** start Selected extract **
Some aspects of present disclosure include a system or device configured (e.g., programmed) to perform one or more examples of the disclosed methods, and a tangible computer readable medium (e.g., a disc) which stores code for implementing one or more examples of the disclosed methods or steps thereof. For example, some disclosed systems can be or include a programmable general purpose processor, digital signal processor, or microprocessor, programmed with software or firmware and/or otherwise configured to perform any of a variety of operations on data, including an embodiment of disclosed methods or steps thereof. Such a general purpose processor may be or include a computer system including an input device, a memory, and a processing subsystem that is programmed (and/or otherwise configured) to perform one or more examples of the disclosed methods (or steps thereof) in response to data asserted thereto.
** end Selected extract **
■ **Directions for this task**:
Extend the passage on systems and media for implementing the disclosed methods, beginning immediately after its final sentence. The material placed after this passage has no connection to it.
** start Provided data **
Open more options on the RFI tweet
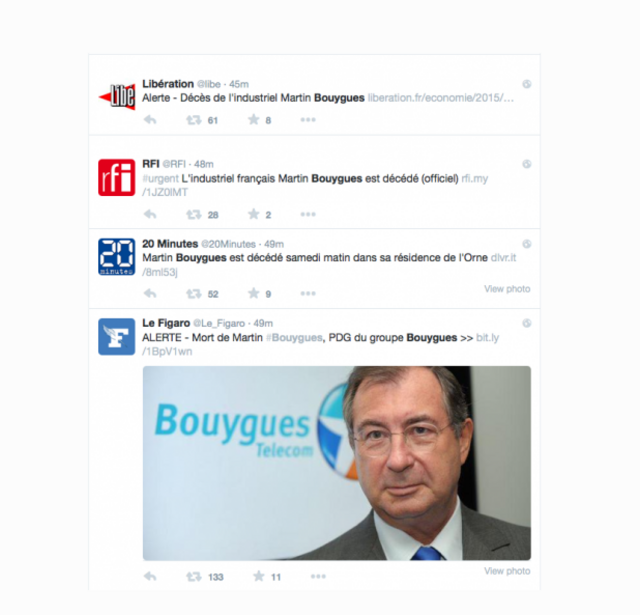The width and height of the screenshot is (640, 615). [x=308, y=214]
** end Provided data **
■ **Task result**:
Some embodiments may be implemented as a configurable (e.g., programmable) digital signal processor (DSP) that is configured (e.g., programmed and otherwise configured) to perform required processing on audio signal(s), including performance of one or more examples of the disclosed methods. Alternatively, embodiments of the disclosed systems (or elements thereof) may be implemented as a general purpose processor (e.g., a personal computer (PC) or other computer system or microprocessor, which may include an input device and a memory) which is programmed with software or firmware and/or otherwise configured to perform any of a variety of operations including one or more examples of the disclosed methods. Alternatively, elements of some embodiments of the inventive system may be implemented as a general purpose processor or DSP configured (e.g., programmed) to perform one or more examples of the disclosed methods, and the system also includes other elements (e.g., one or more loudspeakers and/or one or more microphones). A general purpose processor configured to perform one or more examples of the disclosed methods may be coupled to an input device (e.g., a mouse and/or a keyboard), a memory, and a display device.


Another aspect of present disclosure is a computer readable medium (for example, a disc or other tangible storage medium) which stores code for performing (e.g., coder executable to perform) one or more examples of the disclosed methods or steps thereof.


While specific embodiments of the present disclosure and applications of the disclosure have been described herein, it will be apparent to those of ordinary skill in the art that many variations on the embodiments and applications described herein are possible without departing from the scope of the disclosure described and claimed herein. It should be understood that while certain forms of the disclosure have been shown and described, the disclosure is not to be limited to the specific embodiments described and shown or the specific methods described.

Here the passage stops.